Surface


La photographie imprime une surface : il est fascinant de penser que rien n’est plus plat, en art, qu’une photographie. La seule image qui puisse rivaliser avec elle dans la mise à plat, c’est le texte : texte ou photographie, juste des bouts de papier. Toutefois le texte n’est image (et mise à plat) que secondairement. Un tableau a au moins la profondeur de la couche de peinture ; cela lui donne une épaisseur matérielle que l’art contemporain a d’ailleurs souvent cherché à souligner. Même le cinéma a une épaisseur que n’a pas la photographie : celle du temps de la narration – le temps n’est-il pas une matière ?

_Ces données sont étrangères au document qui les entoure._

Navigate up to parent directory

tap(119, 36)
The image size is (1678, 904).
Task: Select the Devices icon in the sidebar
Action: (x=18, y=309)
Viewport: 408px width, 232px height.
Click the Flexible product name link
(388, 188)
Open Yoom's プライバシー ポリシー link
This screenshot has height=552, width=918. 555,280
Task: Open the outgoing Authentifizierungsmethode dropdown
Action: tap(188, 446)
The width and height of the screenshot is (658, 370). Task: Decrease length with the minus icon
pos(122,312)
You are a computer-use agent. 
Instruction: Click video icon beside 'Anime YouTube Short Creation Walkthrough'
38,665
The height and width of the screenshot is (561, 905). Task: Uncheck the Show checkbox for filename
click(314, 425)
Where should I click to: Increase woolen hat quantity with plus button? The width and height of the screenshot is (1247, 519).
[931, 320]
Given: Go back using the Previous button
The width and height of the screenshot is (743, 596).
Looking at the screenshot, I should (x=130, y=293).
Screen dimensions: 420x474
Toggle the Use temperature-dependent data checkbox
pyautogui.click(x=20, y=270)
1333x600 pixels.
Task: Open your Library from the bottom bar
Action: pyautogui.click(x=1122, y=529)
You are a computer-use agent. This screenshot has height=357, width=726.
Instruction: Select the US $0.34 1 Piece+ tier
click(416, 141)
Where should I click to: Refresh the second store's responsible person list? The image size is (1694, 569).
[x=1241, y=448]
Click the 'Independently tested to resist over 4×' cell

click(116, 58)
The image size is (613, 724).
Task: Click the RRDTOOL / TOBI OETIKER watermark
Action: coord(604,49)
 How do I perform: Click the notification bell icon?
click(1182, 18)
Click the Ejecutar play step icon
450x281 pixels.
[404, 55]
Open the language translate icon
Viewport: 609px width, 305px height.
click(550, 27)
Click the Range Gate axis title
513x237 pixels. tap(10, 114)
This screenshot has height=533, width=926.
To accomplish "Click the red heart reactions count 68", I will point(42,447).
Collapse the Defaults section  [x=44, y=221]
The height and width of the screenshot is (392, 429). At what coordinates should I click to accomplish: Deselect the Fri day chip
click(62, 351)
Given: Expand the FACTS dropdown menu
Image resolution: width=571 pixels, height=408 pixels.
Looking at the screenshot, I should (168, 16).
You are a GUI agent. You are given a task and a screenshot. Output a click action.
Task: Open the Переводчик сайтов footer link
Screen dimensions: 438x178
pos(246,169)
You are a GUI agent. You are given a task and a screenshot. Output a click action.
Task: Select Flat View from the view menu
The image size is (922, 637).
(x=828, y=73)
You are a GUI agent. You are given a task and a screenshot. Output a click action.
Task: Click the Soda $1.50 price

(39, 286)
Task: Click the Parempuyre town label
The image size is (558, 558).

La photographie, c’est la mise à plat par excellence. Est-ce de là que vient la fascination qu’elle exerce ? Une photographie attrape immédiatement le regard et le retient sans effort. C’est vraiment l’autre côté du miroir : en face d’elle, il y a eu – il y a – tout un monde de matières mouvantes ; sur la surface en papier de la photographie, il n’y a plus que l’empreinte de lumière et d’ombre laissée par ces matières mouvantes. C’est presque à une disparition de la matière qu’on assiste – et en même temps, paradoxalement, à la preuve de son existence, ou au moins de son existence passée.

Bien sûr, « mise à plat » ou « superficialité » ne sauraient être ici des notions négatives : ce plat de la photographie contient toutes les profondeurs du monde (profondeur de champ), il contient aussi la profondeur de la rêverie qu’elle suscite.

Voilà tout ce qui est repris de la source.